_Descripción del ejercicio_
En el texto de abajo sobre la separación de los padres, anota cada una de las conductas que aparecen justo después de «simplemente se sienten mal».

_Texto extraído_
Los adultos tendemos a utilizar una racionalización muy poco acertada: » No pasa nada porque cada vez hay más familias separadas y eso les ayuda a verlo como algo normal». Y sí pasa, y mucho, porque la inmensa mayoría de los niños quieren que mamá y papá estén juntos; está fantasía de reagrupación se da incluso en aquellos niños que no han conocido la convivencia física porque se produjo el desenlace siendo ellos demasiado pequeños. La separación no debería ser vivida como una ruptura sino como una transformación, un cambio que todos deben afrontar y al que poco a poco deberán adaptarse ya que todo es nuevo para todos.
Estos niños no tienen a quién contarle todo lo que sienten, a veces no saben ni qué les pasa, simplemente se sienten mal; se aíslan, se deprimen, se portan mal, fracasan en sus estudios… ; sus emociones están demasiado condicionadas por las de mamá y papá y muchos tienden a reprimir, a no expresar, pudiendo derivar luego hacia síntomas desadaptativos e incluso llegando en algunos casos a somatizar -en su cuerpo- sus estados de ánimo, es decir, a enfermar.

_Registros proporcionados_
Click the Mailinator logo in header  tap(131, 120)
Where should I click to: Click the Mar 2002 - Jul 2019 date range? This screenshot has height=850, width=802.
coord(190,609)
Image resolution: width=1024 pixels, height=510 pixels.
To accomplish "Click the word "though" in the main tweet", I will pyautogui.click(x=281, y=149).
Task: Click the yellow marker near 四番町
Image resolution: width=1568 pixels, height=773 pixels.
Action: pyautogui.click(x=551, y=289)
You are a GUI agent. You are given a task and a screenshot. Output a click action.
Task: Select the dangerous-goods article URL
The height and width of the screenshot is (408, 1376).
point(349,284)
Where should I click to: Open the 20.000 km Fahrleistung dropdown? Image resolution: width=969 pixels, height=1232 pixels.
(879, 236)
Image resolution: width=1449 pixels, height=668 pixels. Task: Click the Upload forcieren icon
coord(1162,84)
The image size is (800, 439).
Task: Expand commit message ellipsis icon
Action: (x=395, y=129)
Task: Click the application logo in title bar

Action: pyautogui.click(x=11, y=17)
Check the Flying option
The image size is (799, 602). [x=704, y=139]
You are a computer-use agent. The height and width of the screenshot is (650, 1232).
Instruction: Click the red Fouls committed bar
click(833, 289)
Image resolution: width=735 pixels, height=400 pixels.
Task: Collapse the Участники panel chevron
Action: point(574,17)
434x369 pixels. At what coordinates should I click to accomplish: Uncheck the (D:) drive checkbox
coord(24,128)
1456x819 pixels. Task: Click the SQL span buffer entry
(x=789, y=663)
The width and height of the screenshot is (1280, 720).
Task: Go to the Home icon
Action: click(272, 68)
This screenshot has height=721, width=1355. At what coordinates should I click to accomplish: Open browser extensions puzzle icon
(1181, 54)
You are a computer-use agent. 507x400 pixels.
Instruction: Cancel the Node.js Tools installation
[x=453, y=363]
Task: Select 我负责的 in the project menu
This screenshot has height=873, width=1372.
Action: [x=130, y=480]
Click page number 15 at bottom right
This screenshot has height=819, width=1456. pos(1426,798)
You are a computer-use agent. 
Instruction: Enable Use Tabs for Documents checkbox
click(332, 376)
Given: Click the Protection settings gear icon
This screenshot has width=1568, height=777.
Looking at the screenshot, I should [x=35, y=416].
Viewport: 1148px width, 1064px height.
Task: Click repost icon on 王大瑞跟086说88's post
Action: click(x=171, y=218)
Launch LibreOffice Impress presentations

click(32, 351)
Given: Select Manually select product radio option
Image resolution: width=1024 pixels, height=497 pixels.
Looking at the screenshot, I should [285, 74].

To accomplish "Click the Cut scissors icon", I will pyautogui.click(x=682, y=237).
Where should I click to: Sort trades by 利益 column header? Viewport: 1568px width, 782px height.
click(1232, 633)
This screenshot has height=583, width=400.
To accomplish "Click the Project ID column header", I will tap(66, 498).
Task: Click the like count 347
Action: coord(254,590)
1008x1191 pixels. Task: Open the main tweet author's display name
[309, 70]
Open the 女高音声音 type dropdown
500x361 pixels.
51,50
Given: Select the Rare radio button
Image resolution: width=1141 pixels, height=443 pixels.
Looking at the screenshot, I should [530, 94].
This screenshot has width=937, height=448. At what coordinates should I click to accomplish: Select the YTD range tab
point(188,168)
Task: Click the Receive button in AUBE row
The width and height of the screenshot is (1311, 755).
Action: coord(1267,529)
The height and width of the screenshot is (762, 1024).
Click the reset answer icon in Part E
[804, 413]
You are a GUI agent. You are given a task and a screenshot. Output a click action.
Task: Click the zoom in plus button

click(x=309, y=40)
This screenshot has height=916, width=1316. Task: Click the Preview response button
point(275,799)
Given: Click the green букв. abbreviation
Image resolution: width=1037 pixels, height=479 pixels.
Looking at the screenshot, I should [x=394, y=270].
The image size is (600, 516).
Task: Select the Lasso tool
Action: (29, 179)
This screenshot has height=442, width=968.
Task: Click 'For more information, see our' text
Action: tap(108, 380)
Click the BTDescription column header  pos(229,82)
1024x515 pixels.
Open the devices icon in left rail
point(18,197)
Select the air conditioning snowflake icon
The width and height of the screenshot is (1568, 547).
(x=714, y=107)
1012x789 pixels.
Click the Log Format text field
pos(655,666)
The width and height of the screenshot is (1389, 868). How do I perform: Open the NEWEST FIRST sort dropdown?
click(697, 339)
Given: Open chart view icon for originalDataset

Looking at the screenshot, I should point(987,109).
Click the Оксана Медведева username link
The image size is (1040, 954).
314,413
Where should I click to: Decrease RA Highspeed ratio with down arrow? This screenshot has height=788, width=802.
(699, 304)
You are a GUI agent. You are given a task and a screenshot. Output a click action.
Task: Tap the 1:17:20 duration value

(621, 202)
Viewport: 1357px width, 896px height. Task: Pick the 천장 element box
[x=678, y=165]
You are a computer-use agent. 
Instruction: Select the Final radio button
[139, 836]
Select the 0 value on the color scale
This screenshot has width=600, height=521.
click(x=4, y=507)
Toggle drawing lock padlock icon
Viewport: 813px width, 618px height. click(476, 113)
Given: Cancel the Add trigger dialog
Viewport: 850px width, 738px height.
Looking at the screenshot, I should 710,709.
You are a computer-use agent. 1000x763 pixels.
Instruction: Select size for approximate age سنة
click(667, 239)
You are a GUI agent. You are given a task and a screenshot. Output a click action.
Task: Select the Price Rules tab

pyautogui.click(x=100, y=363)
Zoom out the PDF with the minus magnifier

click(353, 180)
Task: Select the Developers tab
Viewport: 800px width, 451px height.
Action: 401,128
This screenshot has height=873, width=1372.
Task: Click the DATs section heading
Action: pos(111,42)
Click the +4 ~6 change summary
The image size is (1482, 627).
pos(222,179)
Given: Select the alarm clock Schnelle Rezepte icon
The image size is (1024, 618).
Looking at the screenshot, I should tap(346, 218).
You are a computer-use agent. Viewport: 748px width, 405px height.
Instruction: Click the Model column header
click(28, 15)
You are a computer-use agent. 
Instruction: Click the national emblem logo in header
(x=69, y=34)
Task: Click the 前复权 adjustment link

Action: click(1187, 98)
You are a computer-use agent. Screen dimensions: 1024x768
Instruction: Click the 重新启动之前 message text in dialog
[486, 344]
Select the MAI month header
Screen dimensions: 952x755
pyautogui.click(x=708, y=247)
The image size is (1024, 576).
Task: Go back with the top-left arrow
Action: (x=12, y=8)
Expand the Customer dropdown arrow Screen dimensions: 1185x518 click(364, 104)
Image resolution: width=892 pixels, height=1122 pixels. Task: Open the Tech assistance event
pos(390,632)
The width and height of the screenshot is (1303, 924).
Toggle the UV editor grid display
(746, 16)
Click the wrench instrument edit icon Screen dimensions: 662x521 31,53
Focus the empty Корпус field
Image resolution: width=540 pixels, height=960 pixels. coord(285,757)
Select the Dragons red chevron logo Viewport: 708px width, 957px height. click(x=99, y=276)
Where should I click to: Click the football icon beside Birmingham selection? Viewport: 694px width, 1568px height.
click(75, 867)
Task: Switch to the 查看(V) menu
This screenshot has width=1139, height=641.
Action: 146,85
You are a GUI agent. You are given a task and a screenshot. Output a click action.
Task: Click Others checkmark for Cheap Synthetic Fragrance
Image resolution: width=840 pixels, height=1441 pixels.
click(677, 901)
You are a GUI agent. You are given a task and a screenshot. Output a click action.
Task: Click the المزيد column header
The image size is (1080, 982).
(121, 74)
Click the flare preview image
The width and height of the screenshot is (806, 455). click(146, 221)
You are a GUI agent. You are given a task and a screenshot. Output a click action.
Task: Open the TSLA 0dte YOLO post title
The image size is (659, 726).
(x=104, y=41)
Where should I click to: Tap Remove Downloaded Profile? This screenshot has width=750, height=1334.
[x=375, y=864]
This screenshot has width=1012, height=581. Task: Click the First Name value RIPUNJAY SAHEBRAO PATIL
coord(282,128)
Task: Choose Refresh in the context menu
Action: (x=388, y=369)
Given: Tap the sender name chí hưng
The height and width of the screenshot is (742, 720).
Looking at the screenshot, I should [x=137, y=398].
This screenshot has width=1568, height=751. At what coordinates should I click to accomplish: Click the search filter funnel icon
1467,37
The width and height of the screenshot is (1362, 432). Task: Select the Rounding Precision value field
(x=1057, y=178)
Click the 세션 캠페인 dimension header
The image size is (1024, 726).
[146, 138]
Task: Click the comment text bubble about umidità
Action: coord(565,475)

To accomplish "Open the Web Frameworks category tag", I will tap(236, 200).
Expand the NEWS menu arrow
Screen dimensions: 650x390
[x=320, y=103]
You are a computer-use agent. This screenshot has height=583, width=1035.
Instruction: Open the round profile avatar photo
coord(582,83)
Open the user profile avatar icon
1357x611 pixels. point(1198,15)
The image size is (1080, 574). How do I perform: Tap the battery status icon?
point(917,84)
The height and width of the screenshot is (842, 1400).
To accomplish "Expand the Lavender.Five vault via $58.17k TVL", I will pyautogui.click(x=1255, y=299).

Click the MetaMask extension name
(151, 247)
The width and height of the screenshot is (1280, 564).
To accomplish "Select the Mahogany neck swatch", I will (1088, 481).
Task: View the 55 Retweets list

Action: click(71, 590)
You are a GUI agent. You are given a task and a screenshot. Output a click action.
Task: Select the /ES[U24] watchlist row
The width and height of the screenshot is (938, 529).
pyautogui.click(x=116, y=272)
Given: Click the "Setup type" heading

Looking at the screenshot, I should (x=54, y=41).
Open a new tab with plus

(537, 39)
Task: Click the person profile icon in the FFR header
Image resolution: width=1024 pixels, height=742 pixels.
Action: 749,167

_Respuesta escrita_
- Se aíslan
- Se deprimen
- Se portan mal
- Fracasan en sus estudios